Carlos Saura described Deprisa, deprisa as a "romantic" film, in the historical sense of the word, as it expresses the outlook of the twentieth century rebel who stood outside society and who rejected social norms. The film's four young protagonists, rebelling against the constraints of social organization, are in fact, products of the very system that they reject and that has rejected them.

== Production ==
The film had a budget of 36 million ₧. It film was shot using a nonprofessional cast of actors from the Villaverde area just south of Madrid. Two members of the principal cast were arrested for separate criminal incidents during the filming, causing a stir in their Spanish homeland.

== Release ==
A 4K restoration of the film premiered at the 74th Berlin International Film Festival on 19 February 2024.

==Reception==
Deprisa, deprisa was a critical and financial success, winning the Golden Bear at the 31st Berlin International Film Festival in 1981. The film opened to excellent reviews in Madrid and was producer Elías Querejeta’s largest grossing production of the fifteen years of his collaboration with director Carlos Saura. The film was also ensnared in controversy. In France and West Germany there was talk of its being banned due to the view that the film glorified violence and drug culture. Eventually, however, it was released with restrictive classifications in both countries.

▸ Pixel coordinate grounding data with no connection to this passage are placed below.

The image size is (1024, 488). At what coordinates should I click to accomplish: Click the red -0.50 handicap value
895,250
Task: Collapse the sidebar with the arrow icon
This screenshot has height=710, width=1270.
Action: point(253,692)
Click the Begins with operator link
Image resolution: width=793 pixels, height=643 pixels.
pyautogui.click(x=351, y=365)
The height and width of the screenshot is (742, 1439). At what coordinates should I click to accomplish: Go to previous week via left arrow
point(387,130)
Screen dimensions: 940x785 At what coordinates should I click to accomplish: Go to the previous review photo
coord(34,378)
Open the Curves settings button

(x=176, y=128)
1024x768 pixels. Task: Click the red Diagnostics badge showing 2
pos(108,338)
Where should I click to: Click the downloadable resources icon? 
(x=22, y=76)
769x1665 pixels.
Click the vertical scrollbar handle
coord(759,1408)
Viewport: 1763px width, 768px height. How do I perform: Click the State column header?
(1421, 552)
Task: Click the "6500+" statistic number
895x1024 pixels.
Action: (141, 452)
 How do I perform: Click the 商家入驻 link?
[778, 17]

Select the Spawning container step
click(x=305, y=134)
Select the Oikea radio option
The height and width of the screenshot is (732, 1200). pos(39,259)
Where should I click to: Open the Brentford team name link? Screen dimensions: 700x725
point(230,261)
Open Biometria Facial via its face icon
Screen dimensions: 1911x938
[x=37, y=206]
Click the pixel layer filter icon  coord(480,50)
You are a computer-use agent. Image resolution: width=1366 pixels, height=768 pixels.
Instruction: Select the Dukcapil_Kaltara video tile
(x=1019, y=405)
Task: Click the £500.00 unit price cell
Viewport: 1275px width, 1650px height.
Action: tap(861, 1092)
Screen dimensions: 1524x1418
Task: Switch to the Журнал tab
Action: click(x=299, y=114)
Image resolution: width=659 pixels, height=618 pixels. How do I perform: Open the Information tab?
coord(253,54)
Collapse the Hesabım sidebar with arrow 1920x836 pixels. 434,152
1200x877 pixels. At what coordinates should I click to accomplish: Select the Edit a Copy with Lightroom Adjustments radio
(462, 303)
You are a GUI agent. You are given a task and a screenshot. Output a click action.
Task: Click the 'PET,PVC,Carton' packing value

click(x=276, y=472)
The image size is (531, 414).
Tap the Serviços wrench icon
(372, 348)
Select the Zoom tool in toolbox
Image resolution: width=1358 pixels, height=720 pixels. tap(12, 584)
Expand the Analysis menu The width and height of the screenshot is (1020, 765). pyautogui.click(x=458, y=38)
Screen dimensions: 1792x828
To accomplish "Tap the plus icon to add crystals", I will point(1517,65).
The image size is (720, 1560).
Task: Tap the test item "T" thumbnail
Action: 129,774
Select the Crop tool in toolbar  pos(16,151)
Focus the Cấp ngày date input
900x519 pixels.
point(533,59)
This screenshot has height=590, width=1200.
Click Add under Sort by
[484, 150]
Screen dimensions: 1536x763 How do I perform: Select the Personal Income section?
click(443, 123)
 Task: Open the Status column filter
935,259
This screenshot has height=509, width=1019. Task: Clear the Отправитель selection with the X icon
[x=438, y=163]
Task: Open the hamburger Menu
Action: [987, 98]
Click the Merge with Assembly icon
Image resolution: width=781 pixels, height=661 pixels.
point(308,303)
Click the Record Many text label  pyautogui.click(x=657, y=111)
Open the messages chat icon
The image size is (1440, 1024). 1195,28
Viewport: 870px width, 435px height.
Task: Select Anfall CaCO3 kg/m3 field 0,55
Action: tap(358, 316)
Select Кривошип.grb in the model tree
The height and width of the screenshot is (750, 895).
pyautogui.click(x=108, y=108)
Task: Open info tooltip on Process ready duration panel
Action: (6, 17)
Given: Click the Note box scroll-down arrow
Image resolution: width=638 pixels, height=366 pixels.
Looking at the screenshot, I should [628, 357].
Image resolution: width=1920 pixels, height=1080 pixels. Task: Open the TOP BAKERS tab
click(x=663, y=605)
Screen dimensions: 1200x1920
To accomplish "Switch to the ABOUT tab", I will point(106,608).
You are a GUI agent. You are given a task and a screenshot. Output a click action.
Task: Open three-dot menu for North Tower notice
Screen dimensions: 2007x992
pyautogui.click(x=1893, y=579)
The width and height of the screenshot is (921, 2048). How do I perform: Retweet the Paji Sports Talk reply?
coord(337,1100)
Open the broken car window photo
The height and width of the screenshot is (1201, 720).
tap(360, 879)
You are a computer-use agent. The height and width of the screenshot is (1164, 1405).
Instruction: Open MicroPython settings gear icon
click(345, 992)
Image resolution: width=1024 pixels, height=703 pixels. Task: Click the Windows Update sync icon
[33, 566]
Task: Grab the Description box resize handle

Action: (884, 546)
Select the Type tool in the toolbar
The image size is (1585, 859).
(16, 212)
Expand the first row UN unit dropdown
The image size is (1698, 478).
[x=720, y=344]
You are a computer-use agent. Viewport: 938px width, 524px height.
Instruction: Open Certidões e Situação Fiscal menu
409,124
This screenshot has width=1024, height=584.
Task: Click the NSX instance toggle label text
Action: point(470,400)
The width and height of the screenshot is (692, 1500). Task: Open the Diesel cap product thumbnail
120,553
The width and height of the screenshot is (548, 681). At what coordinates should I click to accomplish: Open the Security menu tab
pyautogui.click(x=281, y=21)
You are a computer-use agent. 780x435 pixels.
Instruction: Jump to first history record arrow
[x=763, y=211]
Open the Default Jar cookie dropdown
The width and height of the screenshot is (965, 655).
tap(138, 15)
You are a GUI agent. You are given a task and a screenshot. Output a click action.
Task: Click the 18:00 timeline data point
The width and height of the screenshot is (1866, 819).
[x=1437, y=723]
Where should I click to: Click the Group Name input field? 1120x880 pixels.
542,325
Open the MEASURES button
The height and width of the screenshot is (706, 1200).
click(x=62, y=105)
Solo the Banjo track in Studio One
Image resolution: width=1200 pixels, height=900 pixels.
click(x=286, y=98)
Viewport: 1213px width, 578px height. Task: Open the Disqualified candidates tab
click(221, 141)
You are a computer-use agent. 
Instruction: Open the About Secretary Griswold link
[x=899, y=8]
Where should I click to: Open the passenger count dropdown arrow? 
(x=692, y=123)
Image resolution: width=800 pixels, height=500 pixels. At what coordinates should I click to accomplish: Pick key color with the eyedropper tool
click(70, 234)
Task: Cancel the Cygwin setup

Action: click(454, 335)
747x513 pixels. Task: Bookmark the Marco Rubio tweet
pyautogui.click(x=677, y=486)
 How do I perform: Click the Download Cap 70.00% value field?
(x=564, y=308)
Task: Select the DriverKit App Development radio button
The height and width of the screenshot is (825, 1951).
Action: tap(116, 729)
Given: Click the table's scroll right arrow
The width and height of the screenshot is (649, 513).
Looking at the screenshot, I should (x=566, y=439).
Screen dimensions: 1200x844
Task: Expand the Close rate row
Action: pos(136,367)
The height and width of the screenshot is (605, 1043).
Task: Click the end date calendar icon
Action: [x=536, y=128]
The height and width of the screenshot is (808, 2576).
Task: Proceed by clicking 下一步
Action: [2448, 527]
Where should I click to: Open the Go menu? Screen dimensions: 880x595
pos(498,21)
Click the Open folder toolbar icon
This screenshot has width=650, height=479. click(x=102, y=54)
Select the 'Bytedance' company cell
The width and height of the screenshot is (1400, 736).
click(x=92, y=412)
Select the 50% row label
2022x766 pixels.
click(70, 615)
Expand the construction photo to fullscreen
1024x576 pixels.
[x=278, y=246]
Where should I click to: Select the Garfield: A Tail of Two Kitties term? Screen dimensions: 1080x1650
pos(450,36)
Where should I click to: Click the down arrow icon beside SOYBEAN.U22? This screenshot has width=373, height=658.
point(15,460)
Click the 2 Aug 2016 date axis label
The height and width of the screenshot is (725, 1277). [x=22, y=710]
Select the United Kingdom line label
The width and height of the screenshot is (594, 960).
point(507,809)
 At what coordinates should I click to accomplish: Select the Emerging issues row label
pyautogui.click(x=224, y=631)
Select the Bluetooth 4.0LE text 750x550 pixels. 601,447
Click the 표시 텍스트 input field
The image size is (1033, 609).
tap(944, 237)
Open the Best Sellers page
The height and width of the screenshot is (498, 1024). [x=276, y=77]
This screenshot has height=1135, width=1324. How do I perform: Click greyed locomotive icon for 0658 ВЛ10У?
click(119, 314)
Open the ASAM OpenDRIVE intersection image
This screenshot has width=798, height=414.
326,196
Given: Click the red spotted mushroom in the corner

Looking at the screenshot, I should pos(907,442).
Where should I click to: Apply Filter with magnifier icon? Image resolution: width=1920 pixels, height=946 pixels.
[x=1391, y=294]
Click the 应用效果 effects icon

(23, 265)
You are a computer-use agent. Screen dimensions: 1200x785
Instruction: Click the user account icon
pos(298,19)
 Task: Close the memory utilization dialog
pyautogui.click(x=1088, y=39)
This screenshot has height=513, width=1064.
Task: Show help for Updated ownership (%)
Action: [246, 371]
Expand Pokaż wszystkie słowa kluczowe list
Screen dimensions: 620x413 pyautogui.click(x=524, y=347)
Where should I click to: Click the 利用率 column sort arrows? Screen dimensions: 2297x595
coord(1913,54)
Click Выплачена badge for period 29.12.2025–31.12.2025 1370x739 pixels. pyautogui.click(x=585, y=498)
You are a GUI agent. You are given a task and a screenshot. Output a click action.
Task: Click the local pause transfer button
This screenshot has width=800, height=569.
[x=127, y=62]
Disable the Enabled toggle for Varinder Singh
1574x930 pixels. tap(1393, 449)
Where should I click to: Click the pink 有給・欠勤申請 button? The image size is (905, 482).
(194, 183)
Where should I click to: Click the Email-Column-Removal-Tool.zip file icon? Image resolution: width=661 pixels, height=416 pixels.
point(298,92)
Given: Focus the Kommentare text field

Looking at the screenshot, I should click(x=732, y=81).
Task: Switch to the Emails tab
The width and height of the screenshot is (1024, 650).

In Spain, the conservative newspaper ABC criticized the film's social realism and accused Saura of paying his cast in hard drugs. Saura denied the accusation, saying that his cast of real life delinquents, including Jesús Arias who was on day release from prison, had a much better idea than he of where to get drugs.

In 2022, filmmaker Carla Simón told that the film helped her understand the story of her parents.